Analizy

Kolejne niewykorzystane szanse

Przemysław Kwiecień główny ekonomista XTB

  • Opublikowano: 14 grudnia 2018, 09:07

  • 0
  • Powiększ tekst

Grudzień to zwykle korzystny dla złotego okres. Jednak teraz jest inaczej. Jedna sprawa to mocny dolar, pomimo pewnych wysiłków ze strony Fed, aby zmienić ten stan rzeczy. Obawy o spowolnienie i polityczny chaos w Europie pogrążają w marazmie europejskie waluty, w tym złotego.

Wczoraj odbyło się ostatnie w tym roku posiedzenie EBC. Bank próbuje kończyć rok z podniesioną głową – od jego początku prezes Draghi komunikuje ożywienie i stopniowe odchodzenie od historycznie najbardziej ekspansywnej polityki pieniężnej. Ale z miesiąca na miesiąc jego retoryka coraz mocniej odstaje od rzeczywistości. Coraz słabsze dane i coraz większy chaos polityczny nie uławiają EBC zadania podniesienia stóp procentowych. Na razie Draghi gra na czas – Bank jedynie lekko obniżył prognozy, ewidentnie mając nadzieję, że w przyszłym roku sytuacja zacznie wracać do normy i obecny prezes będzie mógł przynajmniej raz podnieść stopę depozytową (obecnie -0,4%) przed końcem upływającej jesienią kadencji. Jednak Draghi musiał przyznać, że choć bilans ryzyk pozostaje neutralny, ta neutralność kieruje się coraz bardziej ku zagrożeniom. EBC kończy program skupu ilościowego, ale ewidentnie nastroje w Radzie Banku są dużo mniej bojowe niż kilka miesięcy temu. Wielkich zmian na rynku EURUSD nie ma, ale euro nie wykorzystało kolejnej szansy na odbicie, jaką mogło dać zbliżające – jak się wydaje – porozumienie ws. włoskiego budżetu.

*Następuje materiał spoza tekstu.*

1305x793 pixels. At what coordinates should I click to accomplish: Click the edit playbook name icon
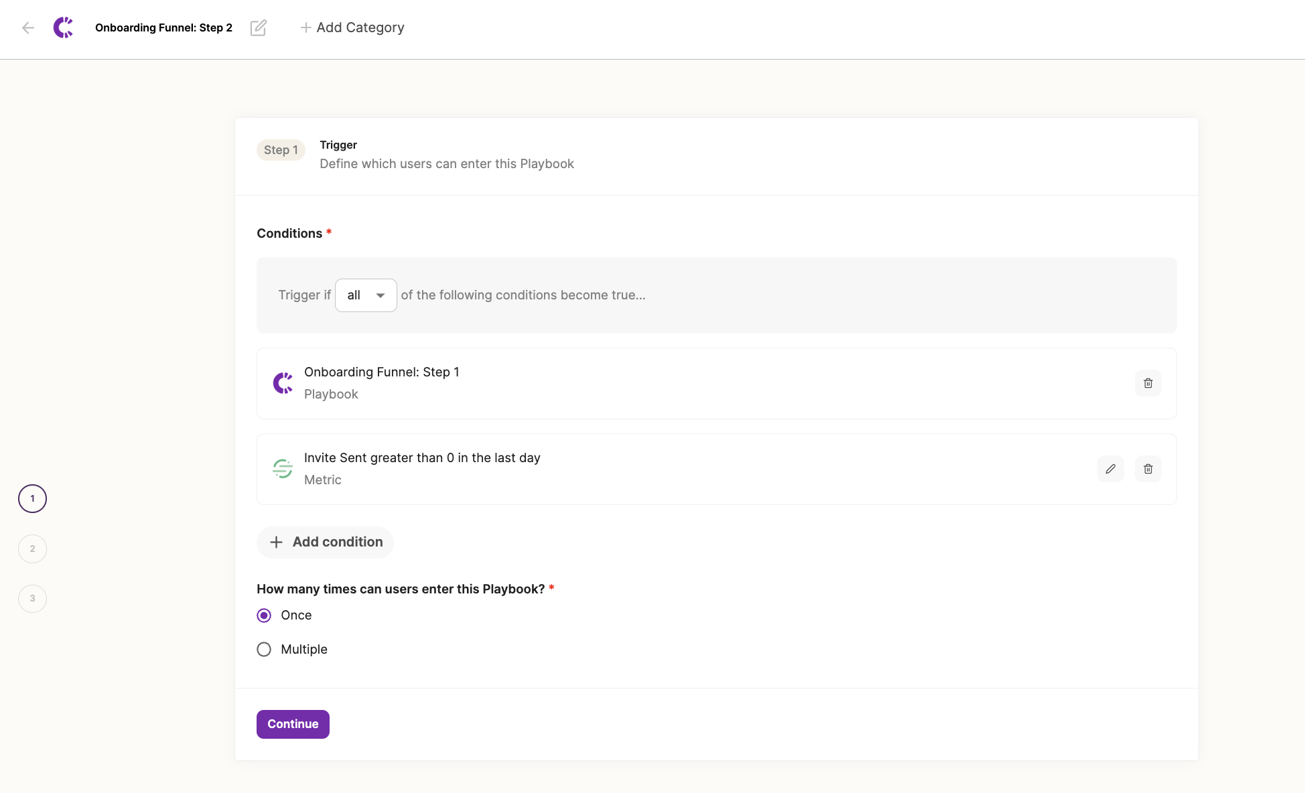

Tymczasem obawy o spowolnienie zdają się dominować grudniowy handel na rynkach. Dzisiejsze dane z Chin nie są w tym kontekście pocieszające. Sprzedaż detaliczna, do niedawna rosnąca w tempie dwucyfrowym, wzrosła w listopadzie jedynie o 8,1% r/r – najmniej od ponad 15 lat, produkcja przemysłowa tylko o 5,4% r/r. W obydwu przypadkach to mniej niż oczekiwano, a przecież polityka pieniężna w Chinach jest dość ekspansywna, a konflikt handlowy dopiero może się zaostrzyć. Co prawda w tym tygodniu prezydent Trump sugerował, że rozmowy idą w dobrym kierunku, ale rynek przestał mu wierzyć.

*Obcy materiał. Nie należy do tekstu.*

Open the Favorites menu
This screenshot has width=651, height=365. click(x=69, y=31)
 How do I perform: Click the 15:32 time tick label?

Odbicie na Wall Street po tych zapewnieniach było wyjątkowo słabe. Kiepskie dane z Chin bardzo zaszkodziły walutom Antypodów – dolarowi australijskiemu i nowozelandzkiemu.

W dzisiejszym kalendarzu dwie istotne pozycje to sprzedaż (14:30) i produkcja przemysłowa (15:15) z USA. W Polsce poznamy finalne dane o inflacji za listopad (10:00), która zaskoczyła bardzo niskim odczytem. Nienajlepsze nastroje na rynku nie pomagają złotemu, który na europejskim otwarciu traci. O 9:00 euro kosztuje 4,3057 złotego, dolar 3,7910 złotego, frank 3,8140 złotego, zaś funt 4,7866 złotego.